Not only was it brilliantly scripted and performed with a tour de force from Suchet, Barr’s direction and the immaculate and very filmic camera work really set the whole thing apart from the usual hour-and-a-half one-offs that we get over here, and puts it in a whole different league to the dull, lifeless weekly dramas we get over here.

I don’t know if it’s to do with the time constraints imposed by low budgets, or a dirth of creativity within the industry at the moment, but every drama programme seems to follow the same visual formula and the same stodgy editing techniques which seem to be turning a very visual medium into a close-up-ridden copy-cat of a good night at the theatre, but sadly lacking the good scripts and – all too often – the performances.

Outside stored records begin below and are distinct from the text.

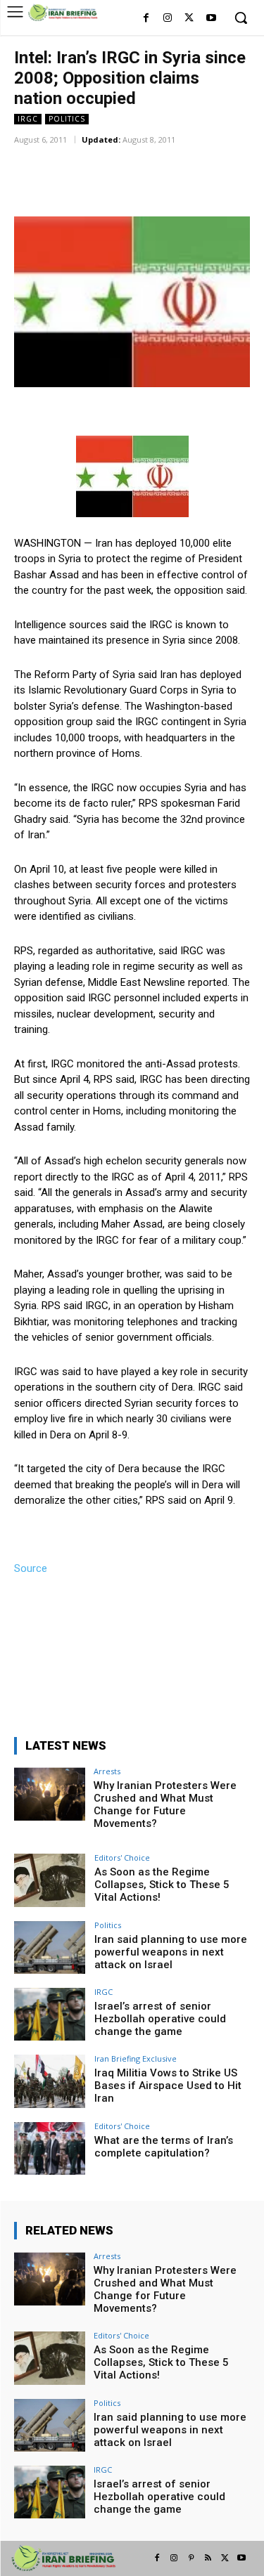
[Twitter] (189, 19)
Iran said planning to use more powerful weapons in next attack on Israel (170, 1952)
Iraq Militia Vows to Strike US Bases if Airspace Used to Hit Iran (167, 2086)
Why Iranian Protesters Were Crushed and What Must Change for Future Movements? (165, 1804)
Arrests (107, 1771)
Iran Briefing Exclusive (135, 2058)
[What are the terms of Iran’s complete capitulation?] (49, 2148)
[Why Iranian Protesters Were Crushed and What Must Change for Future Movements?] (49, 1793)
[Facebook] (146, 19)
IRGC (28, 119)
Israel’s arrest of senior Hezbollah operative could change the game (160, 2019)
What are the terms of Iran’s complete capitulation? (163, 2146)
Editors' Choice (122, 1857)
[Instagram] (168, 19)
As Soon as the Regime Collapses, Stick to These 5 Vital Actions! (162, 1885)
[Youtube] (211, 19)
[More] (198, 159)
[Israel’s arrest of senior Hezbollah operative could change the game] (49, 2014)
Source (30, 1568)
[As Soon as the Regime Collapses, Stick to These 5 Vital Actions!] (49, 1880)
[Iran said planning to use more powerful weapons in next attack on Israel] (49, 1947)
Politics (67, 119)
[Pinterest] (190, 2558)
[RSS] (207, 2558)
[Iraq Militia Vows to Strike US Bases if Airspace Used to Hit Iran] (49, 2081)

I yearn for a bit of directorial freedom, to see talented people take the scripts that are there (which must be dramatically improved, if you’ll excuse the pun) and turn them into their own films, not the cookie-cutter rehash of last week’s episode.

I understand that within a series there has to be continuity, and that there’s an accepted way of going about doing things, but when anything artistic reaches a status quo it rapidly loses merit.

It doesn’t seem any wonder to me that Channel 4 and ITV and Five are tripping over each other to buy up American drama for over here – and apparently making big mistakes while doing it, according to the press this week – because they simple can’t rely on this country turning out enough drama of quality to fill their schedules.

If we could only produce drama good enough to entice and intrigue and audience, perhaps we would see broadcasters relying on hideous grotesques in “reality TV” to fill their schedules and boost their ratings.

It’s about time we had something to shout about, and Maxwell is certainly a stonking start.